The four were among samples from 29 asymptomatic persons whose samples the government says it persuaded the Caribbean Public Health Agency (CARPHA) to test.

The regional laboratory, located in Trinidad, had previously refused to test samples from four asymptomatic persons in SVG.

Data presented by Prime Minister Ralph Gonsalves, on Friday, suggested that the four new cases bring to seven out of 34, the number of persons “from a particular locale of interconnectedness” to have tested positive for the disease.

The total number of cases in SVG is 12, all of which were imported, the government said.

The four new cases were among a group of persons whose 14-day quarantine should have ended on Wednesday.

Had the test not been done, the persons could have been released from quarantine and could have spread the potentially deadly disease to others, without realising that they themselves are or were infected with it.

On Friday, at the Argyle International Airport, SVG received 3,000 COVID-19 rapid test kits from Venezuela

Speaking at that event, Gonsalves said there had been “a very interesting development” in SVG over the past couple of days as it relates to the testing for COVID-19.

“And I hope people who are perspicacious enough, take account of it and reflect on it, which reflects beautifully on the Ministry of Health, Wellness and the Environment, the professionals there and on the minister,” the minister said, with Minister of Health, Senator Luke Browne standing at his left side.

The prime minister said there was a cluster of 36 persons who had “come from a particular locale of interconnectedness”.

While he said that the locale was “not geographic”, he declined to give any further information.

 “I’m not saying what is the locale of interconnectedness,” the prime minister said.

He, however, said that four of those 36 persons had been tested positive for COVID-19.

Gonsalves said the Ministry of Health persuaded CARPHA to test the other 32 persons “because it will add to our analysis of this very elusive virus”.

The prime minister continued:

“That if you have a high-risk cluster and that high-risk cluster has a large number of asymptomatic persons, let us test those so that we can see what percentage of asymptomatic persons in a higher risk cluster may have this virus…”

The prime minister said that health officials had only done 29 of the 32 swabs in time for the transportation to Trinidad.

“And out of that 29 there are three [positive cases],” he said, noting that that is just over 10%.

“It means, therefore, that as a working hypothesis — not yet the theory — that if you have a high-risk cluster with COVID from an interconnected source or from that cluster and they are asymptomatic, we can reasonably expect in the region of 10% to be tested positive.”

The prime minister reiterated that this is not yet a theory.

He added:

“But if there are similar clusters from similar interconnected locales across the region or in St.
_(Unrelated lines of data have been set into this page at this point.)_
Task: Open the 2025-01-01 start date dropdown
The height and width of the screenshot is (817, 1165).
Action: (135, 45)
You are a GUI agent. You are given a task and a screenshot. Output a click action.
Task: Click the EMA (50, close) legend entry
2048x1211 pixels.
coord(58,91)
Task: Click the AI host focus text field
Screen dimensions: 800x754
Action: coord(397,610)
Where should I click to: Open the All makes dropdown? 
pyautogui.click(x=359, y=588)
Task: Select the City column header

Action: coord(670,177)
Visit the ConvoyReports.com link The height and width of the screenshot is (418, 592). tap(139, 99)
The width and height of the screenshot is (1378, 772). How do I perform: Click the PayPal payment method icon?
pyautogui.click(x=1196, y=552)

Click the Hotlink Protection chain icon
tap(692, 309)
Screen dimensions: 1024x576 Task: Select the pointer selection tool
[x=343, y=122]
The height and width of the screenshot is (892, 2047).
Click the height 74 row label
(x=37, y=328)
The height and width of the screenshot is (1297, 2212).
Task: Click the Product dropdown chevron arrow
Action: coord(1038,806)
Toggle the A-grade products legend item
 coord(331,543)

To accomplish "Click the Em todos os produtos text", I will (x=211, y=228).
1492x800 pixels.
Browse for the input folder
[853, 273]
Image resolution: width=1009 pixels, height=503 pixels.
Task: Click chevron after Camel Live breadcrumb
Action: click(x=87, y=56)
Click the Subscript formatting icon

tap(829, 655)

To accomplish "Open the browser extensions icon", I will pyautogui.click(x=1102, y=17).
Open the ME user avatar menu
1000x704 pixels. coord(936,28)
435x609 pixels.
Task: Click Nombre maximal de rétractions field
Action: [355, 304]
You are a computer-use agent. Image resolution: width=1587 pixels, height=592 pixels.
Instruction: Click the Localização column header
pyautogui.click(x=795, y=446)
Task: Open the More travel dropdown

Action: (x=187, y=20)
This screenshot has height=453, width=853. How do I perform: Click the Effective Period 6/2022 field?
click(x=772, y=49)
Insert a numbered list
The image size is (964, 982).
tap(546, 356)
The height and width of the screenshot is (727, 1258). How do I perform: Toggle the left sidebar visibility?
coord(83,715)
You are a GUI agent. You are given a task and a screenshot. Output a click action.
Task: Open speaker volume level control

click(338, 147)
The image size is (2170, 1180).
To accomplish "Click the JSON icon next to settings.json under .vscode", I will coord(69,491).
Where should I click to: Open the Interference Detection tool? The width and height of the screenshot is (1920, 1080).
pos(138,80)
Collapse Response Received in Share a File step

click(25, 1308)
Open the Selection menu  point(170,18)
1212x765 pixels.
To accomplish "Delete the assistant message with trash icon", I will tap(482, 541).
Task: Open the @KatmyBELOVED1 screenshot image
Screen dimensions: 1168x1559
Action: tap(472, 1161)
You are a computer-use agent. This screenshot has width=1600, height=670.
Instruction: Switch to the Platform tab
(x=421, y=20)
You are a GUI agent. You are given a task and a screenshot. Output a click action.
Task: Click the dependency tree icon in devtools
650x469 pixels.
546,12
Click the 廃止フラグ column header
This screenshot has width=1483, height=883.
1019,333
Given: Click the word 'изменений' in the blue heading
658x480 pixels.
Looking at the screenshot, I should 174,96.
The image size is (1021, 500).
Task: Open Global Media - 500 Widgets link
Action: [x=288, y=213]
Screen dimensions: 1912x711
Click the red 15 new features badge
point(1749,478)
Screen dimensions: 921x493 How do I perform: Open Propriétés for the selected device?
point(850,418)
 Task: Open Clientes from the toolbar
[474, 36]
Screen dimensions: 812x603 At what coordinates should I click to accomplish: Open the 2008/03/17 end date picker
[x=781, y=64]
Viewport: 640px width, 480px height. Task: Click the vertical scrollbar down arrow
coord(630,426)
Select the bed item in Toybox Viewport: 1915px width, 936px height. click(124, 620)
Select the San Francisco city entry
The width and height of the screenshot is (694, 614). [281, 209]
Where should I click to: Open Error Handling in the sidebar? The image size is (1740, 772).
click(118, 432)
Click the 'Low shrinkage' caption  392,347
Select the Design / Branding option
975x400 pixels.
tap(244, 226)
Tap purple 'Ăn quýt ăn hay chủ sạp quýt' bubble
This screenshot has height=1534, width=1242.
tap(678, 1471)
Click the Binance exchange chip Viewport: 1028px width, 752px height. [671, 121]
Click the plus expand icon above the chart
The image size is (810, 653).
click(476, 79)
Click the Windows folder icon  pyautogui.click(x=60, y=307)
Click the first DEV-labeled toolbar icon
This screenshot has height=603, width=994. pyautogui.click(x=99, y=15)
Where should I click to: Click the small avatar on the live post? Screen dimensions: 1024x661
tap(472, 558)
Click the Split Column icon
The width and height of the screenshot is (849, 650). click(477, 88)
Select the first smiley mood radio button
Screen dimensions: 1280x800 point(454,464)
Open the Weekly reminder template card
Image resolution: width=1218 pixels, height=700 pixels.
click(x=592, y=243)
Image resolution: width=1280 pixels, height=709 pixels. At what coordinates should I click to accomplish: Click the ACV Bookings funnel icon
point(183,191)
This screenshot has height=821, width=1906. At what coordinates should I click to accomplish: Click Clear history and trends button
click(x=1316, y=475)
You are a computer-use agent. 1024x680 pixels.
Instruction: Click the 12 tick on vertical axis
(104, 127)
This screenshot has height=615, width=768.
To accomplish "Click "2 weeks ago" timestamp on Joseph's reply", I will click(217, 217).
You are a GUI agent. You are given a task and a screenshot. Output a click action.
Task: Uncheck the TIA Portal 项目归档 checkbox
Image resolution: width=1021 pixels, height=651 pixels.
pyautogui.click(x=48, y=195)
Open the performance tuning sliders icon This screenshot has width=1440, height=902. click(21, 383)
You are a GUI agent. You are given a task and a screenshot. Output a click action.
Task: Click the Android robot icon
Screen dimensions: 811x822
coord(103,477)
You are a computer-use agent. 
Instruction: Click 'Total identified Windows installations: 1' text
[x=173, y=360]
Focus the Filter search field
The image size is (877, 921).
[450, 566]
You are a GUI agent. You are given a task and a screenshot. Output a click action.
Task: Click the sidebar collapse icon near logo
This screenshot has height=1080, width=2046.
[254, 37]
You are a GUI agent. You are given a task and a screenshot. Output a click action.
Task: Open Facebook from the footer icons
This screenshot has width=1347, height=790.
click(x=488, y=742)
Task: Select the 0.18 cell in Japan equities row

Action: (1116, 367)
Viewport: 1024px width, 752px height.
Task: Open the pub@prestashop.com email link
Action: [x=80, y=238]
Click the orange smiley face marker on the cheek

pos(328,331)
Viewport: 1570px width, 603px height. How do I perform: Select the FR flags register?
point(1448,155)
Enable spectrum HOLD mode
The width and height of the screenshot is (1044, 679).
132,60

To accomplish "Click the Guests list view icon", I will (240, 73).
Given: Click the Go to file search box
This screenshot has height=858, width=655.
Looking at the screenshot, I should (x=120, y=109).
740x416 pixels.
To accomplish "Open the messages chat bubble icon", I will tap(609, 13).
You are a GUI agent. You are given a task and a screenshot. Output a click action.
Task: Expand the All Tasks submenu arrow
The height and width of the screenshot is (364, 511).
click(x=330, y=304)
Vincent and Grenadines, that would add weight to the hypothesis, which means that the hypothesis would be further tested so that then we can deduce certain theoretical propositions as to causal connections, and consequentially, how we treat those persons in practical terms.

“A very important, very, very important bit of analysis and what it portends for the fight against COVID,” the prime minister said.

The prime minister’s hypothesis might have some implications for how the government treats with sailors and oil rig workers who are awaiting repatriation to SVG.

When SVG had seven COVID-19 cases, five of them were sailors.

The disaggregation of these 12 cases in terms of the industry in which they are employed and place of origin before arriving in SVG are not clear to iWitness News at this point.

However, the first case was 34-year-old lawyer, Ranelle Roberts-Williams, who has since recovered and went public about her experience on Friday, one month after her COVID-19 positive test.

The second case was a Vincentian woman who returned home to New York and had contact with 116 persons before she was placed under lockdown.

The prime minister said on Friday that all of Case #2’s contacts have been traced and the persons who had the closest contact with her tested negative.